Staphylococcus and Escherichia/Shigella were significantly greater in DNA extraction kit negative reagents, yet both were categorised as non-contaminating genera by Decontam, although non-significant. Escherichia/Shigella was also the most abundant genera across all sample preparation types and negative controls. High detection in all patient samples could be due to high genuine levels in fetal membranes, as Escherichia is the suggested main component of the placental microbiota, when compared to other body sites, including oral and vaginal [24]. However, the high abundance in samples and controls questions the origin of these bacteria, and this genus has been the focus of many contamination debates [39], with Escherichia/Shigella identified as a primary contaminating bacterium in low biomass microbiota research originating from processing and methodology [18,20,40,41]. Staphylococcus have also been previously detected in negative controls [18,41]. However, this is a skin surface originating bacterium, which has been linked to maternal origin and transfer onto fetal material during labour [42,43].
Ureaplasma and Prevotella also highly contributed to frozen fetal membrane samples. Ureaplasma is the most frequently isolated bacteria from fetal membranes of patients with an inflammatory condition of HCA, occurring in 59% and 60% of preterm and term membranes with chorioamnionitis, respectively [44]. Prevotella is a Gram-negative commensal oral bacterium, which has been detected in 47% of HCA placenta with bacterial vaginosis via culture techniques [45]. Prevotella has been strongly linked to vaginal pathologies and dysbiosis including bacterial vaginosis [46], and negative neonatal outcomes including preterm birth [47]. Such findings highlight the reasoning for detection of both Ureaplasma and Prevotella here and suggests the representative microbiota of frozen samples.
Nine genera were significantly different between FFPE and frozen fetal membranes, seven of which were greater in FFPE samples. Most genera previously highlighted as greater in FFPE samples were assigned to the true non-contaminating category via Decontam, suggesting sample origin, as decontam functions via prevalence and abundance filtering [21]. Genera highlighted as true from the fetal membrane microbiota may be of maternal origin transferred to the fetal membranes during delivery. These genera such as Lactobacillus have previously been detected on fetal material following vaginal delivery and attributed to the vaginal canal as a vaginal commensal bacterium [42,43]. In addition, Prevotella, has specifically been linked to preterm patients, as used within this research, or patients with an inflammatory condition, with the detected genera acting as an opportunistic pathogen [29,43,44]. However, the detection of these biologically relevant taxa in negative controls may question their origin.

☆ ☆ ☆

--- DESCRIPTION OF THE TASK ---
Copy the excerpt on fetal membrane microbiota word for word, everything from "Ureaplasma and Prevotella also" down to "of frozen samples.".

--- SUPPLIED INFORMATION ---
☆ ☆ ☆

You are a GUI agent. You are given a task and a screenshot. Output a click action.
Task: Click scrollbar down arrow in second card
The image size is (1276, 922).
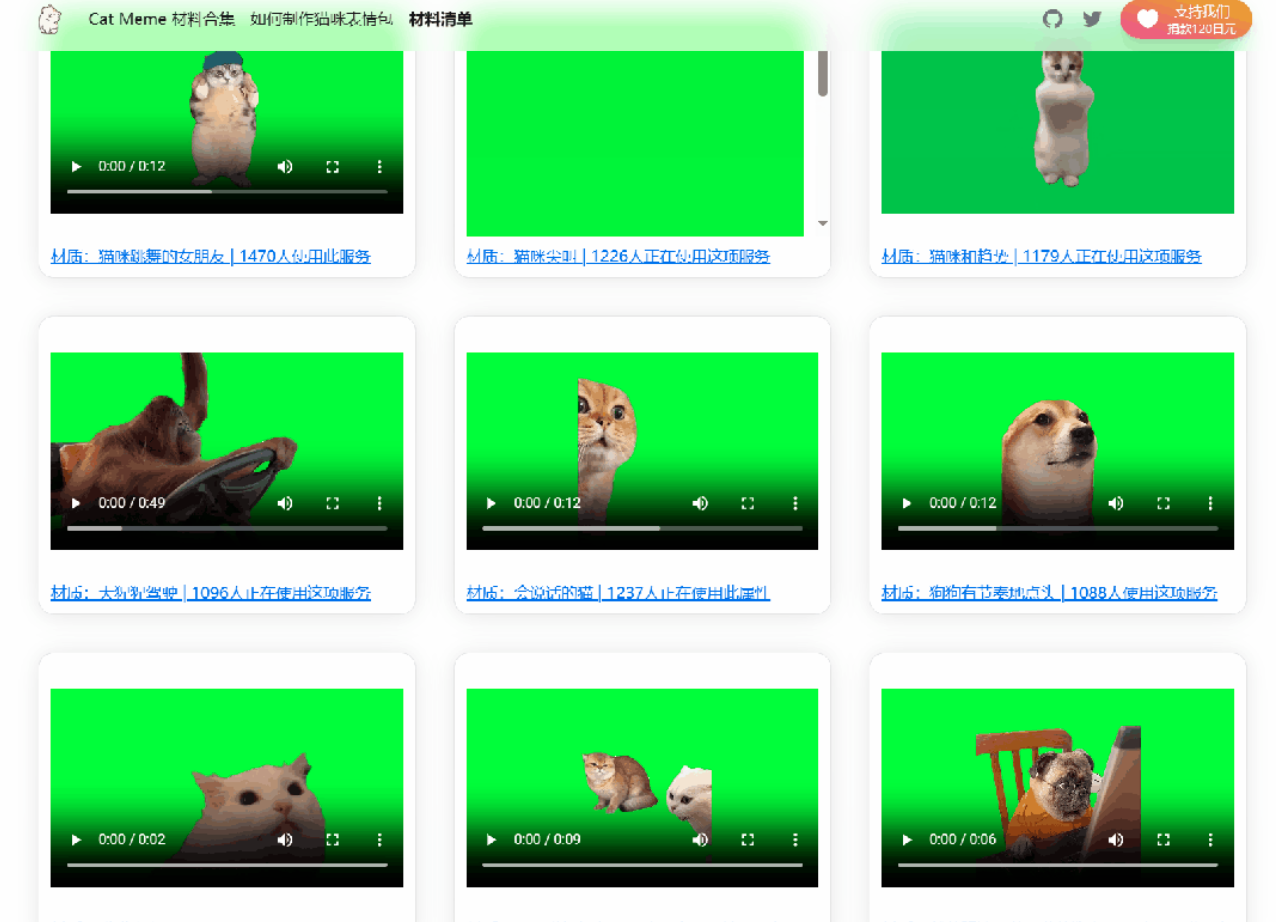823,223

☆ ☆ ☆

--- ANSWER BOX ---
Ureaplasma and Prevotella also highly contributed to frozen fetal membrane samples. Ureaplasma is the most frequently isolated bacteria from fetal membranes of patients with an inflammatory condition of HCA, occurring in 59% and 60% of preterm and term membranes with chorioamnionitis, respectively [44]. Prevotella is a Gram-negative commensal oral bacterium, which has been detected in 47% of HCA placenta with bacterial vaginosis via culture techniques [45]. Prevotella has been strongly linked to vaginal pathologies and dysbiosis including bacterial vaginosis [46], and negative neonatal outcomes including preterm birth [47]. Such findings highlight the reasoning for detection of both Ureaplasma and Prevotella here and suggests the representative microbiota of frozen samples.